EmitterColorOp is a brand new Emitter Op class that specifically controls the handling of color values, it extends EmitterOp and uses the same methods but configured for faster color interpolation.
If you define color in your config it will override any Emitter tint values you may have set. In short, use color if you wish to adjust the color of the particles during their lifespan and use tint if you wish to modify either the entire emitter at once, or the color of the particles on birth only.
ParticleEmitter.particleColor is a new property that allows you to get and set the particle color op value.
ParticleEmitter.colorEase is a new property that allows you to get and set the ease function used by the color op.

Particle Sort Order

You now have much more control over the sorting order of particles in an Emitter. You can set the new ParticleEmitter.sortProperty and sortOrderAsc properties to set how (and if) particles should be sorted prior to rendering. For example, setting sortProperty to y would mean that the particles will be sorted based on their y value prior to rendering. The sort order controls the order in which the particles are rendered. For example:

const emitter = this.add.particles(100, 300, 'blocks', {
    frame: 'redmonster',
    lifespan: 5000,
    angle: { min: -30, max: 30 },
    speed: 150,
    frequency: 200
});

emitter.setSortProperty('y', true);

The new ParticleEmitter.setSortProperty method allows you to modify the sort property and order at run-time.
The new ParticleEmitter.setSortCallback method allows you to set a callback that will be invoked in order to sort the particles, rather than using the built-in one. This gives you complete freedom over the logic applied to particle render sorting.
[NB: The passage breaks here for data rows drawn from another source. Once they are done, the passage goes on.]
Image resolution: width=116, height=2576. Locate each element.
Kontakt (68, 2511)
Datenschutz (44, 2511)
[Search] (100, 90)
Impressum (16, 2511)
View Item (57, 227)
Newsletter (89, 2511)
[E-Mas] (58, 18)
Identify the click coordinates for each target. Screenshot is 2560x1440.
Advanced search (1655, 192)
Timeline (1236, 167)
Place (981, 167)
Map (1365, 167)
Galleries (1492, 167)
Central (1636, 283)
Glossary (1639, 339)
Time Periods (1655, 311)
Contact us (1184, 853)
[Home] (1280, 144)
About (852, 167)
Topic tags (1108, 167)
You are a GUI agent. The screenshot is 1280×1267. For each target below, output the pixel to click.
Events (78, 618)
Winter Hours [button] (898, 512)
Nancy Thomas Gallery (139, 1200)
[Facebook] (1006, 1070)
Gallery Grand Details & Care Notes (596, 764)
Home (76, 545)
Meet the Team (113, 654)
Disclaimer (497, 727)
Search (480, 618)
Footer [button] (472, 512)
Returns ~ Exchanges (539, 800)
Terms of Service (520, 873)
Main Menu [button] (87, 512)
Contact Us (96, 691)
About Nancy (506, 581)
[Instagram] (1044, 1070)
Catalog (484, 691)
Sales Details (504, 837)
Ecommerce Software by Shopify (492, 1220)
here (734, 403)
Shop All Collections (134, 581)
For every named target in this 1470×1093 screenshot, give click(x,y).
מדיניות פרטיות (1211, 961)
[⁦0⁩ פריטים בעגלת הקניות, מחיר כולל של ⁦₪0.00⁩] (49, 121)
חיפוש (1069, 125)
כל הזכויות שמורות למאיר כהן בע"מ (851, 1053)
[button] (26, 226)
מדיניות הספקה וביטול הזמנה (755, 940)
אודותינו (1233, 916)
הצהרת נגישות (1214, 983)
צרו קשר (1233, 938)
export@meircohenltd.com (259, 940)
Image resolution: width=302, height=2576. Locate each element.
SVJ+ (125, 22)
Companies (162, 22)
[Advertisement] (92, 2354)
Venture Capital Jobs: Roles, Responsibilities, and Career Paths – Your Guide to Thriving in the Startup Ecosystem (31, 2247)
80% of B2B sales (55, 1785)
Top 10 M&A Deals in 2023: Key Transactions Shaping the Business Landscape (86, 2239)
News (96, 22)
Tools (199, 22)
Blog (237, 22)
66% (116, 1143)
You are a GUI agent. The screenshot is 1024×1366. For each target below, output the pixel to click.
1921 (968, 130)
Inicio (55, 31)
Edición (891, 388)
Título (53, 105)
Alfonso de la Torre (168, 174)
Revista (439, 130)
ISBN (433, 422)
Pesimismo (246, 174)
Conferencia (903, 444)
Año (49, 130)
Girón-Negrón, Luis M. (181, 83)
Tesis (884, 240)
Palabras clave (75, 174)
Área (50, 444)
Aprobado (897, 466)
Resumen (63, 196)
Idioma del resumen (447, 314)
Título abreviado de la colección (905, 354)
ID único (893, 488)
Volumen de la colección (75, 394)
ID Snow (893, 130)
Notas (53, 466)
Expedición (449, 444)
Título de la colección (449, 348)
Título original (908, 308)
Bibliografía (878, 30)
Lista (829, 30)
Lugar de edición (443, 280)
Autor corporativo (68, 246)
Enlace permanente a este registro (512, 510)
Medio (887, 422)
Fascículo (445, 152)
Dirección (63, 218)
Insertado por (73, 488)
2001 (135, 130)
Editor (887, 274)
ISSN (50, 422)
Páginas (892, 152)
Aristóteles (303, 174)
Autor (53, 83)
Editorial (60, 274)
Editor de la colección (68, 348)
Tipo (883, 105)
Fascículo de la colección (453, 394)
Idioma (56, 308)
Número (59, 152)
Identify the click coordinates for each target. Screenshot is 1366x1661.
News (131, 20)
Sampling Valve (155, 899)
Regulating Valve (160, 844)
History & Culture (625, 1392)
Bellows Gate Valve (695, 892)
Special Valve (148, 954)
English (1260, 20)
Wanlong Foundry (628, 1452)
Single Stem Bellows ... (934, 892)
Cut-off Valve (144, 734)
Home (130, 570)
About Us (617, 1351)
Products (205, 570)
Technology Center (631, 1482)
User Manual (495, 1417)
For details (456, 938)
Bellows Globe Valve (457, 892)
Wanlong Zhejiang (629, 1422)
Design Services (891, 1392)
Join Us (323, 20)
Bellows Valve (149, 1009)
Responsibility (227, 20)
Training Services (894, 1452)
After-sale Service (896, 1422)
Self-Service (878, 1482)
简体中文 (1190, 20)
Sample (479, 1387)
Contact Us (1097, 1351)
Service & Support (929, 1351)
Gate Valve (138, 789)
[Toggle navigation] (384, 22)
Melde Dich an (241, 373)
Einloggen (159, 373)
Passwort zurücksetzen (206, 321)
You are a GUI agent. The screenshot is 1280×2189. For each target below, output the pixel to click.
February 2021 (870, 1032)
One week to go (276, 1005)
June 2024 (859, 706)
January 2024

Particle Bounds, Renderer Culling and Overlap

Particles now have the ability to calculate their bounding box, based on their position, scale, rotation, texture frame and the transform of their parent. You can call the new Particle.getBounds method to return the bounds, which also gets stored in the new Particle.bounds Rectangle property.
ParticleEmitter.getBounds is a new method that will return the bounds of the Emitter based on all currently active particles. Optional parameters allow you to pad out the bounds and/or advance time in the particle flow, to allow for a more accurate overall bounds generation.
ParticleEmitter.viewBounds is a new property that is a Geom Rectangle. Set this Rectangle to define the overall area the emitter will render to. If this area doesn't intersect with the Camera then the emitter will be culled from rendering. This allows you to populate large Scenes with active emitters that don't consume rendering resources even though they are offscreen. Use the new getBounds method to help define the viewBounds area.
ParticleEmitter.overlap is a new method that will run a rectangle intersection test against the given target and all alive particles, returning those that overlap in an array. The target can be a Rectangle Geometry object or an Arcade Physics Body.
Particle.kill is a new method that will set the life of the particle to zero, forcing it to be immediately killed on the next Particle Emitter update.
ParticleEmitter.getWorldTransformMatrix is a new method that allows a Particle Emitter to calculate its world transform, factoring in any parents.
ParticleEmitter.worldMatrix is a new property that holds a TransformMatrix used for bounds calculations.

Particle Emitter Bounds

Prior to v3.60 a Particle Emitter had a bounds property. This was a Rectangle and if a Particle hit any of its edges it would rebound off it based on the Particles bounce value. In v3.60 this action has been moved to a Particle Processor. You can still configure the bounds via the Emitter config using the bounds property, as before. And you can configure which faces collide via the collideLeft etc properties. However, the following internal changes have taken place:
ParticleBounds is a new Particle Processor class that handles updating the particles.
The ParticleEmitter.setBounds method has been replaced with ParticleEmitter.addParticleBounds which now returns a new ParticleBounds Particle Processor instance.
The ParticleEmitter.bounds property has been removed. Please see the addParticleBounds method if you wish to retain this object.
The ParticleEmitter.collideLeft property has been removed. It's now part of the ParticleBounds Particle Processor.
The ParticleEmitter.collideRight property has been removed. It's now part of the ParticleBounds Particle Processor.
The ParticleEmitter.collideTop property has been removed. It's now part of the ParticleBounds Particle Processor.
The ParticleEmitter.collideBottom property has been removed. It's now part of the ParticleBounds Particle Processor.
The Particle.checkBounds method has been removed as it's now handled by the Particle Processors.

Particle Processors

ParticleProcessor is a new base class that you can use to create your own Particle Processors, which are special processors capable of manipulating the path of Particles based on your own logic or math. It provides the structure required to handle the processing of particles and should be used as a base for your own classes.
GravityWell now extends the new ParticleProcessor class.
ParticleEmitter.addParticleProcessor is a new method that allows you to add a Particle Processor instance to the Emitter. The old createGravityWell method now uses this.
ParticleEmitter.removeParticleProcessor is a new method that will remove a Particle Processor from an Emitter.
ParticleEmitter.processors is a new List property that contains all of the Particle Processors belonging to the Emitter.
The ParticleEmitter.wells property has been removed. You should now use the new processors property instead, they are functionally identical.
ParticleProcessor.update is the method that handles all of the particle manipulation. It now has a new 4th parameter t that is the normalized lifespan of the Particle being processed.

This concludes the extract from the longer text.